Source passage
◇ ◇ ◇ ◇ ◇ ◇ ◇

Take the gradient with respect to $\mathbf{w}$ and set to zero:

$\frac{\partial J}{\partial \mathbf{w}}=-2X^{\top }\mathbf{y}+2X^{\top }X\mathbf{w}=0$

Rearranging gives the normal equations:

$X^{\top }X\mathbf{w}=X^{\top }\mathbf{y}$

If $X^{\top }X$ is invertible, the unique solution is:

${\mathbf{w}}^{\ast }=(X^{\top }X{)}^{-1}{X}^{\top }\mathbf{y}$

The geometric interpretation: ${\mathbf{w}}^{\ast }$ projects $\mathbf{y}$ onto the column space of $X$. The fitted values $X{\mathbf{w}}^{\ast }$ are the closest point in the column space to $\mathbf{y}$.

Anchor dataset (2-feature, design matrix with intercept column):

import numpy as np

X_aug = np.array([
    [1, 650,  2],
    [1, 850,  2],
    [1, 1100, 3],
    [1, 1400, 3],
    [1, 1600, 4],
    [1, 1900, 4]
], dtype=float)

y = np.array([180, 220, 280, 340, 370, 430], dtype=float)

Computing $X^{\top }X$

$X^{\top }$ is $3\times 6$, $X$ is $6\times 3$, so $X^{\top }X$ is $3\times 3$:

XtX = X_aug.T @ X_aug
print(XtX)

Diagonal: $[n=6,\sum x_{i1}^2=10985000,\sum x_{i2}^2=62]$

Off-diagonal: $[\sum x_{i1}=7500,\sum x_{i2}=18,\sum x_{i1}{x}_{i2}=23400]$

Computing $X^{\top }\mathbf{y}$

$X^{\top }$ is $3\times 6$, $\mathbf{y}$ is $6\times 1$, so $X^{\top }\mathbf{y}$ is $3\times 1$:

Xty = X_aug.T @ y
print(Xty)

These are $[\sum y_i=1820,\sum x_{i1}{y}_i=2497000,\sum x_{i2}{y}_i=5510]$.

Solving the Normal Equations

Two approaches: direct inversion and LU decomposition. Always prefer the latter.

# Method 1: direct inversion (numerically unstable for ill-conditioned matrices)
w_inv = np.linalg.inv(XtX) @ Xty

# Method 2: np.linalg.solve (uses LU decomposition — preferred)
w_ols = np.linalg.solve(XtX, Xty)

print(f"w₀ = {w_ols[0]:.4f}")
print(f"w₁ = {w_ols[1]:.6f}")
print(f"w₂ = {w_ols[2]:.4f}")

np.linalg.inv computes the full matrix inverse, then multiplies — two operations, twice the floating-point rounding error. np.linalg.solve uses LU decomposition to directly solve the linear system — more numerically stable, especially when $X^{\top }X$ is nearly singular.

Verify: Prediction and Residuals

y_pred = X_aug @ w_ols
sse = ((y - y_pred) ** 2).sum()
print(f"SSE (OLS): {sse:.4f}")

This is larger than simple regression's SSE of 133.3 — not because multiple regression is worse, but because the near-multicollinearity ($r=0.997$ between sqft and bedrooms) destabilizes the coefficients. The OLS solution is still mathematically optimal for these features, but the features themselves add little independent signal.

◇ ◇ ◇ ◇ ◇ ◇ ◇

Recorded information
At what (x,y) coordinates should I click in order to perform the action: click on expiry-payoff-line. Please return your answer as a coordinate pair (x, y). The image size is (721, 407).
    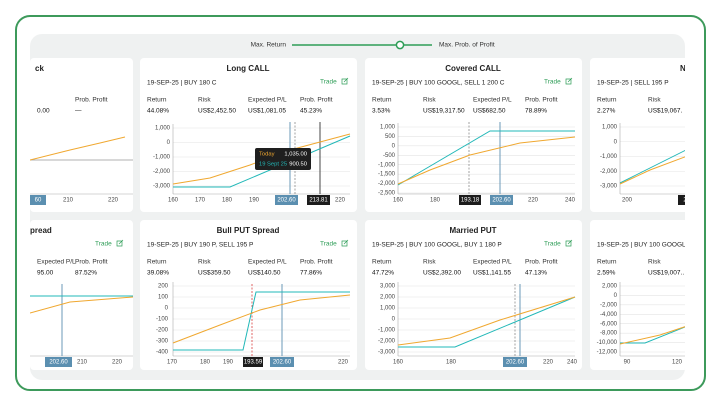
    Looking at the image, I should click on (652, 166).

◇ ◇ ◇ ◇ ◇ ◇ ◇

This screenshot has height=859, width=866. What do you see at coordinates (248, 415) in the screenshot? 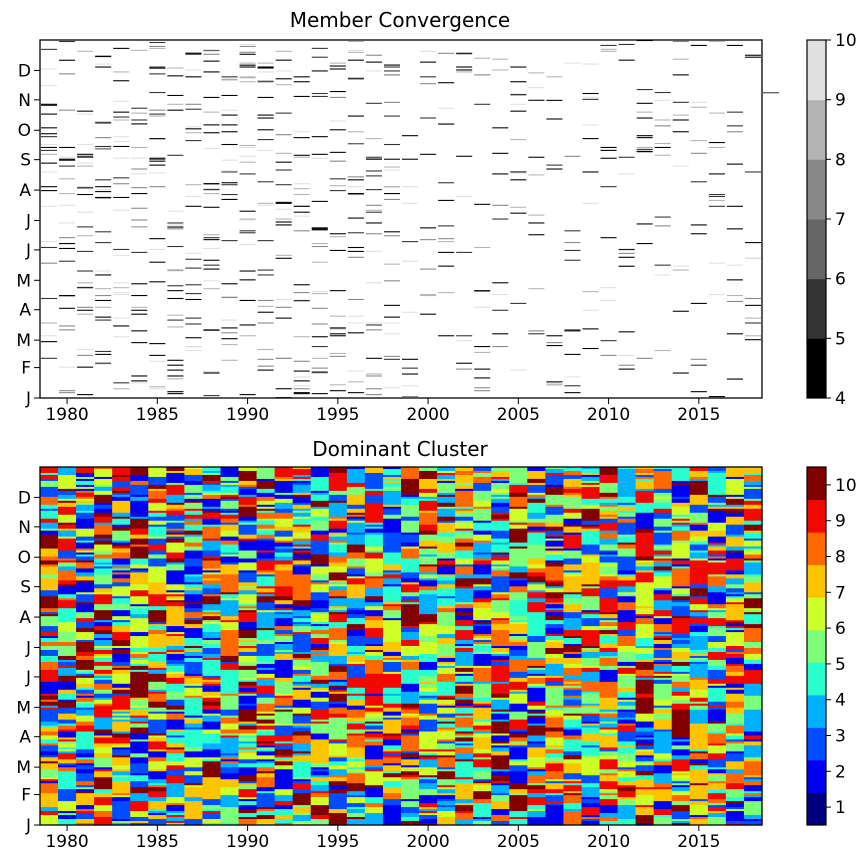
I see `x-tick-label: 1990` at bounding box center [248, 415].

◇ ◇ ◇ ◇ ◇ ◇ ◇

Required actions
A: List every variable name that is assigned a value in the Python code of the normal-equations passage.
B: Write the next part of the normal-equations passage on least-squares regression, starting after its last sentence.

Responses for each task
A: X_aug, y, XtX, Xty, w_inv, w_ols, y_pred, sse

B:
Why $(X^{\top }X{)}^{-1}$ Exists — and When It Doesn't

$(X^{\top }X{)}^{-1}$ exists if and only if $X$ has full column rank — no perfect linear dependence among the feature columns.

Three situations where $X^{\top }X$ is singular:

1. More features than samples ($p>n$): $X^{\top }X$ is $p\times p$ but rank $\le n<p$ — underdetermined system.
2. Perfect multicollinearity: feature A = $2\times$ feature B → the two columns are linearly dependent → singular.
3. Zero-variance column: a feature with identical values for all samples has zero variance → column of constants (besides the bias) → dependent with the bias column.

Fix when singular: Ridge regression adds $\lambda I$ to $X^{\top }X$:

${\mathbf{w}}^{\ast }=(X^{\top }X+\lambda I{)}^{-1}{X}^{\top }\mathbf{y}$

Adding $\lambda I$ to the diagonal guarantees positive-definiteness and invertibility for any $\lambda >0$, regardless of multicollinearity.

Computational Complexity

For $n=1,000,000$ samples and $p=1,000$ features: $p^3=10^9$ operations — hours of computation. Gradient descent costs $O(np)$ per iteration — far better for large $p$.

Normal Equation vs Gradient Descent

OLS Formula Summary

• Normal equations: $X^{\top }X\mathbf{w}=X^{\top }\mathbf{y}$
• Closed form: ${\mathbf{w}}^{\ast }=(X^{\top }X{)}^{-1}{X}^{\top }\mathbf{y}$
• Numerically stable: use np.linalg.solve(XtX, Xty) over np.linalg.inv(XtX) @ Xty
• Geometric interpretation: ${\mathbf{w}}^{\ast }$ projects $\mathbf{y}$ onto the column space of $X$

Related Concepts and Honest Limitations

The normal equation is the analytical solution to the OLS problem — it's not an approximation. For pure linear regression on small datasets ($n<100k$, $p<1000$), it's the right choice. Beyond those thresholds, the $p^3$ inversion becomes the bottleneck.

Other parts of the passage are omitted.